Start of RECORDS SUPPLIED

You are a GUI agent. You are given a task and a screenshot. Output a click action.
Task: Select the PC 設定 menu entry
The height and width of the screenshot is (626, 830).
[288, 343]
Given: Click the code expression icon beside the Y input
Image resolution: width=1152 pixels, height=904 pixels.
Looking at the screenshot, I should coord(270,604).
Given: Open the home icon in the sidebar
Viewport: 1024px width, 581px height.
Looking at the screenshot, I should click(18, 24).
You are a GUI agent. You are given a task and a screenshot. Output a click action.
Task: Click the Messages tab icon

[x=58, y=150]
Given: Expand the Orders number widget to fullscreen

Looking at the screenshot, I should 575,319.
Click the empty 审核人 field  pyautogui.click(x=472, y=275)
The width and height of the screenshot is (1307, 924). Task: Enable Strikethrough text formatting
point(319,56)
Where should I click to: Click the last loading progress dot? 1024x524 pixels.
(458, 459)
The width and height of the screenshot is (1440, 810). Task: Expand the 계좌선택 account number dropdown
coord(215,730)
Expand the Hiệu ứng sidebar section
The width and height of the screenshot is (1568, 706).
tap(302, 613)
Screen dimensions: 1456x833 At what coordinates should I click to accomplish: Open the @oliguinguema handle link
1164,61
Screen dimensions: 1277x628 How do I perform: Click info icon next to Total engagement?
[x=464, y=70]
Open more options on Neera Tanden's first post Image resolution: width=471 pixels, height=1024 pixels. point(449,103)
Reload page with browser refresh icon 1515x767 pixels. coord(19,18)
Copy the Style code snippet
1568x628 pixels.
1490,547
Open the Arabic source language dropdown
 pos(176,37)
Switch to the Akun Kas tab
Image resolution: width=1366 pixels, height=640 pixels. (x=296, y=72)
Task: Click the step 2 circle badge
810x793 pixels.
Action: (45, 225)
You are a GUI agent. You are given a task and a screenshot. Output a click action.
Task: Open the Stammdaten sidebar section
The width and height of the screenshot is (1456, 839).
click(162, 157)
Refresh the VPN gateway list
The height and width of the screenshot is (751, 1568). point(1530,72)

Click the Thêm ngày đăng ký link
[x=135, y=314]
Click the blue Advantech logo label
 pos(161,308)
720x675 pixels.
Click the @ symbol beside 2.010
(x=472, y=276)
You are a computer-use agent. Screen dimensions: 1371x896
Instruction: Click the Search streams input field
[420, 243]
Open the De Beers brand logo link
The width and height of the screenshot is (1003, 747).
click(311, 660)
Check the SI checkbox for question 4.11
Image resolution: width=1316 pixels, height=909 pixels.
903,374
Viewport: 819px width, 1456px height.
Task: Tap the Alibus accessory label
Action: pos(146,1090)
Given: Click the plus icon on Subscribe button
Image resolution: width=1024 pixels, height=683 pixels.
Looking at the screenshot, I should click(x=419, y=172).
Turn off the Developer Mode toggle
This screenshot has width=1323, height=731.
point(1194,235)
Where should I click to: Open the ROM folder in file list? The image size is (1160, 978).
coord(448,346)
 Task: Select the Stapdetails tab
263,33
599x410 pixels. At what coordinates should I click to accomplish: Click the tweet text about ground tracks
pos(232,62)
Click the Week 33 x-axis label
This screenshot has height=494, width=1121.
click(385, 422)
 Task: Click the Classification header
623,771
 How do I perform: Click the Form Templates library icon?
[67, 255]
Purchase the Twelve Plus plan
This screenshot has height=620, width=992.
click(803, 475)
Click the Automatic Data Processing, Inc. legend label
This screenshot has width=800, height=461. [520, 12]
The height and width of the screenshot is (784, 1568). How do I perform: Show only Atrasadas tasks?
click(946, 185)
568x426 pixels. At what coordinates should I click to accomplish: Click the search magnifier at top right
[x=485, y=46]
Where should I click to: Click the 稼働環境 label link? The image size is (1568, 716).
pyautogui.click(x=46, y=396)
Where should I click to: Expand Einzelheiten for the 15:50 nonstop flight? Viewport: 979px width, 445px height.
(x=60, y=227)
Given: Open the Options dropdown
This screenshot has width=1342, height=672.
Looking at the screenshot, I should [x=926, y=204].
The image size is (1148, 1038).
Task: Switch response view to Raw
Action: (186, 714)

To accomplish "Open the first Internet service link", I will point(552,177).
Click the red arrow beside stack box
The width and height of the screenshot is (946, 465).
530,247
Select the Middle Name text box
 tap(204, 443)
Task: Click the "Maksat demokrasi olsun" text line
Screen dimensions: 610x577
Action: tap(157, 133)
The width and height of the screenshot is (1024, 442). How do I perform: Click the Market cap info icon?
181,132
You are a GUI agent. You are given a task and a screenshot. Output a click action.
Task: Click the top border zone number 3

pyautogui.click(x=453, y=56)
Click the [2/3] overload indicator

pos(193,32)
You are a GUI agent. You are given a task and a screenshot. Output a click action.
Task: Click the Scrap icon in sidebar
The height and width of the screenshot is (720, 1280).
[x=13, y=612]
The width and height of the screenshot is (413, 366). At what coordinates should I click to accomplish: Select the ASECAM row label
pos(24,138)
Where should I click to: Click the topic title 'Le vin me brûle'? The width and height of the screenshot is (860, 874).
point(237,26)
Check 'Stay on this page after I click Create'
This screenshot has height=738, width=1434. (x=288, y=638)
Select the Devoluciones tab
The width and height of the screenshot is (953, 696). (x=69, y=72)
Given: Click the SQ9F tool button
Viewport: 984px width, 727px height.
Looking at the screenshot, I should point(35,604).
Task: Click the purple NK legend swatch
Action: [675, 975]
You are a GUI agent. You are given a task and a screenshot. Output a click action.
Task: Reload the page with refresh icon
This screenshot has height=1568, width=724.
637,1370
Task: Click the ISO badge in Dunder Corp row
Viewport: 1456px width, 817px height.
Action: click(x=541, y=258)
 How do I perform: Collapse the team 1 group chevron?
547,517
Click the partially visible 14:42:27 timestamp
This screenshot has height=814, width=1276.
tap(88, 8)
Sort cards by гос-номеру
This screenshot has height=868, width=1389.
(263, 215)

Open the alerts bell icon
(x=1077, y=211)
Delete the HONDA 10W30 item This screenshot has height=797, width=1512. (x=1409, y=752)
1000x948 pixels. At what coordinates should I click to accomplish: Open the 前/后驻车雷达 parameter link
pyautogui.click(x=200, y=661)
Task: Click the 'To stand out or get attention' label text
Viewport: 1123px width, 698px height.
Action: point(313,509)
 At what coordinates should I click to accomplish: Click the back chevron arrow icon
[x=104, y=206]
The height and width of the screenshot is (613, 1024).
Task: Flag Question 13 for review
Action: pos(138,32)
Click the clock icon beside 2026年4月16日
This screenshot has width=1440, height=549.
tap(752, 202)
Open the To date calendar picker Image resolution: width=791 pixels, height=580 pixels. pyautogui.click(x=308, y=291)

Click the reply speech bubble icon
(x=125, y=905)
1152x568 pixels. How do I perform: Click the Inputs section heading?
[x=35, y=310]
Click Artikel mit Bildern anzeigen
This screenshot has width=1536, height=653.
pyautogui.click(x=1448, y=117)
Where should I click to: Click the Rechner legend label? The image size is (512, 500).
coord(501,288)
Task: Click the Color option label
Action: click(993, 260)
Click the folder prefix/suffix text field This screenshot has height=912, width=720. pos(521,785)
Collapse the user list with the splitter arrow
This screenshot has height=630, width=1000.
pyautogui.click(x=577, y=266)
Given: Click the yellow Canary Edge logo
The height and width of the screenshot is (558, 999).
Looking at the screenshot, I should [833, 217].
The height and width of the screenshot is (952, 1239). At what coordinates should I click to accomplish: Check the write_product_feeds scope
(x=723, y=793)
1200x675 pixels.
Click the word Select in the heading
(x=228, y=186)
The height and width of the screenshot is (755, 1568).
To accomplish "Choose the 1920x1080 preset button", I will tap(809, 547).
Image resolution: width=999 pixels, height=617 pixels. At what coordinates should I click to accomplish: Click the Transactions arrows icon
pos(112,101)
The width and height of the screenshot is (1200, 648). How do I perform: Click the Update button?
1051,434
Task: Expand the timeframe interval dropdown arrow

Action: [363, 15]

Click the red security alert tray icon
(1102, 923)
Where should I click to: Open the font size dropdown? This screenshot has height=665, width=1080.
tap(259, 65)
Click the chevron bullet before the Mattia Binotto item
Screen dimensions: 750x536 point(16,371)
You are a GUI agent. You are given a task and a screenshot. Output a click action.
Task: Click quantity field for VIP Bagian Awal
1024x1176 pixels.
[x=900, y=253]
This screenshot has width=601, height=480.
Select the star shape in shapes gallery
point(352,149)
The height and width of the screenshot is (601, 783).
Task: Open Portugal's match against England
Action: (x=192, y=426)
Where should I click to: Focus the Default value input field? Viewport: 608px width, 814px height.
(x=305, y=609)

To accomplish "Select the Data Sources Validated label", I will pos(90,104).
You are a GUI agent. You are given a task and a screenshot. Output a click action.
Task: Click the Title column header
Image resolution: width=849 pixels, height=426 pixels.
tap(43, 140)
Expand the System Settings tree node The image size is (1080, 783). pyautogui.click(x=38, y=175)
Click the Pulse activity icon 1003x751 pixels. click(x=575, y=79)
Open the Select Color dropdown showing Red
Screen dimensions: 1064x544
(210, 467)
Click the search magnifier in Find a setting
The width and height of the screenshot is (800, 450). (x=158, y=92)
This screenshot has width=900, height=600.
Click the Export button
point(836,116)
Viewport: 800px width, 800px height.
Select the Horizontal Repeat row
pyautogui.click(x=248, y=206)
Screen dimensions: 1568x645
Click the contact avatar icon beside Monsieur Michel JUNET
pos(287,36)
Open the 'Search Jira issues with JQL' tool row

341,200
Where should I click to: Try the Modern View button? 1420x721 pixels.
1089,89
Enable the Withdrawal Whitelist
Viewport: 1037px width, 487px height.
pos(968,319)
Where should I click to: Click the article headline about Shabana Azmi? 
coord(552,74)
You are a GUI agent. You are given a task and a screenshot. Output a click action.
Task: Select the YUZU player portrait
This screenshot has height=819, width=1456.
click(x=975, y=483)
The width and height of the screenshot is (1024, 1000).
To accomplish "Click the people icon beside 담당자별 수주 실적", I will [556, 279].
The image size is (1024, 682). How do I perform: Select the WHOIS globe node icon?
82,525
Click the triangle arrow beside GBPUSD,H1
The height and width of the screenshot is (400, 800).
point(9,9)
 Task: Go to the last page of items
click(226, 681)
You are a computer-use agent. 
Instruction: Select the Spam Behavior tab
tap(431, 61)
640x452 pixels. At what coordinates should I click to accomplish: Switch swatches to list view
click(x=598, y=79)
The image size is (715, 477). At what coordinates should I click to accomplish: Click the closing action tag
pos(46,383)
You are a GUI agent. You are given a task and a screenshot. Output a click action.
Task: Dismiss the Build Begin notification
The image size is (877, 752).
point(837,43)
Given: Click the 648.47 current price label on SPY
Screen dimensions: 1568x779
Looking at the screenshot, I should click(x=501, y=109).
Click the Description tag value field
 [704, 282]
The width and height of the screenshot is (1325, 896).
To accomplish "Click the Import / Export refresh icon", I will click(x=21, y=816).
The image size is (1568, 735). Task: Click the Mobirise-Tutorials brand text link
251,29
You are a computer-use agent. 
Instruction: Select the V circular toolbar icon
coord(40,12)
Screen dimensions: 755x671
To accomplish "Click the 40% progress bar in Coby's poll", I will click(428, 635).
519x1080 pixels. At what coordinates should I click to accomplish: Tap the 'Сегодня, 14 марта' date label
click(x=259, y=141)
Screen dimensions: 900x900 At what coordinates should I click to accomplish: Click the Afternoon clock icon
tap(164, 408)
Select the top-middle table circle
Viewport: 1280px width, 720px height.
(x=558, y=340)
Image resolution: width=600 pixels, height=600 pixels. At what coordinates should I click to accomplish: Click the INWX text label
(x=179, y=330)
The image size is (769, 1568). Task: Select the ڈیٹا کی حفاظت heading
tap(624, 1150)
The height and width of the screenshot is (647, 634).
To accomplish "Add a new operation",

End of RECORDS SUPPLIED

* [WHAT THE TASK ASKS]: Report each line above containing the string "badge".

* [SOLUTION TO THE PROBLEM]:
Task: Click the step 2 circle badge
Task: Click the ISO badge in Dunder Corp row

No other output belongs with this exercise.